● Exercise task:
Pull out every line of the records below that contains the string "icon". Case counts: match uppercase and lowercase letters exactly.

● Working data:
******

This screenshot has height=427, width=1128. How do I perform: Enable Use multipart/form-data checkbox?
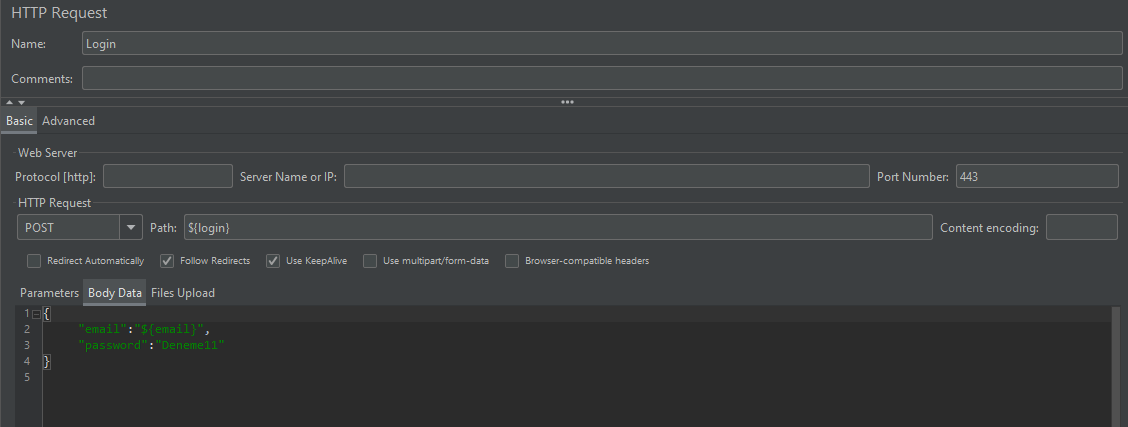coord(370,261)
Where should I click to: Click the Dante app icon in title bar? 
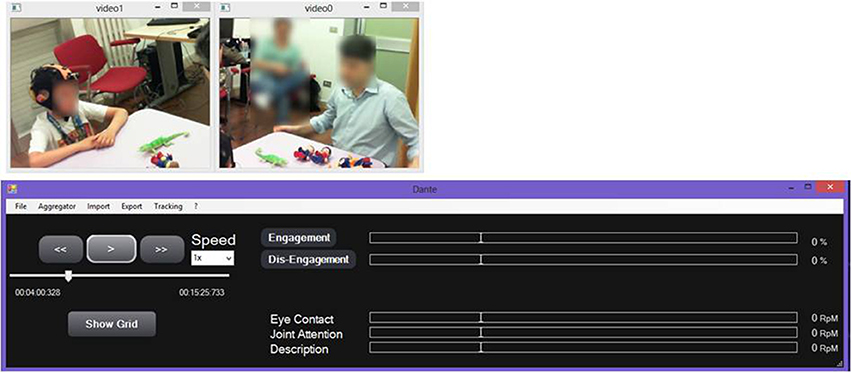click(12, 189)
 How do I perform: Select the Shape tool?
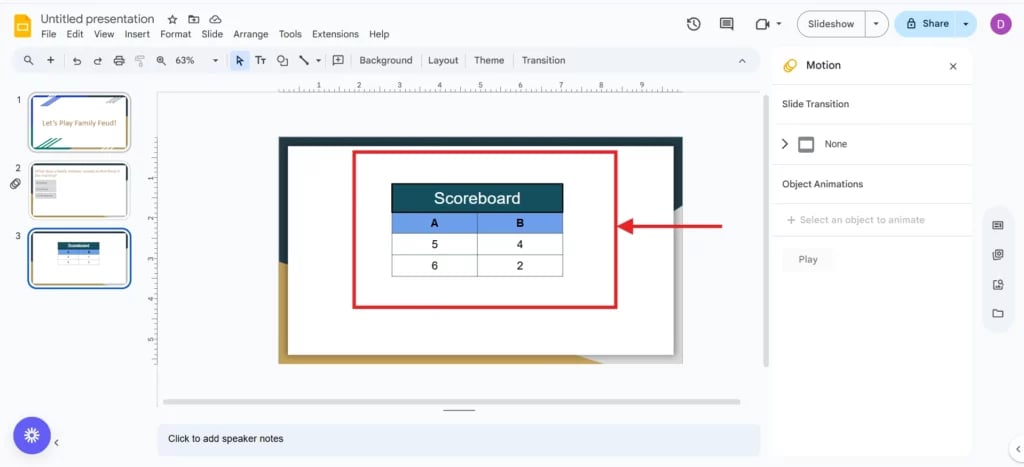click(282, 61)
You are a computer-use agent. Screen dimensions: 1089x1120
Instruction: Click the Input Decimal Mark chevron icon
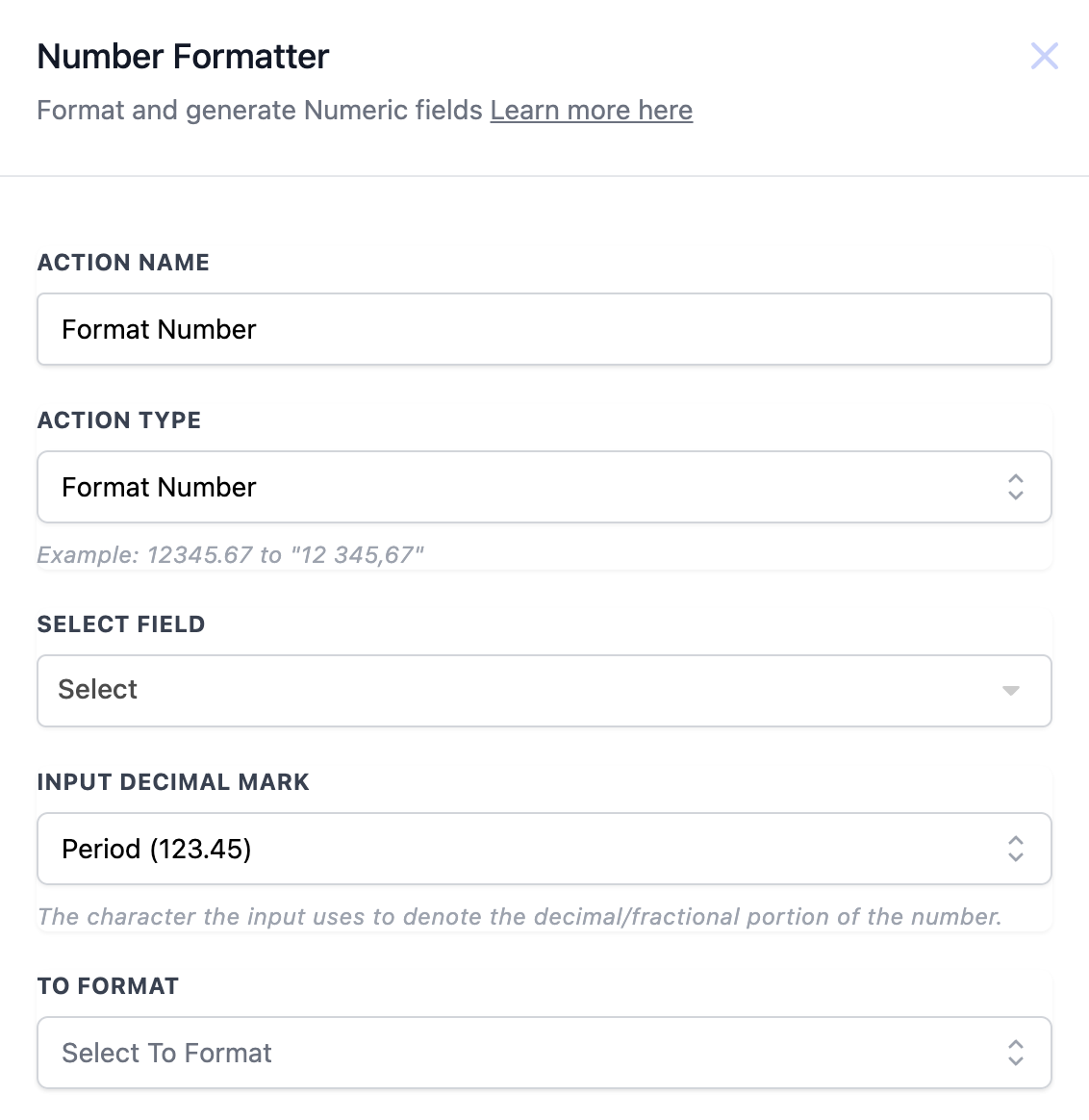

******

● Result for this exercise:
Where should I click to: Click the Dante app icon in title bar? 
Instruction: Click the Input Decimal Mark chevron icon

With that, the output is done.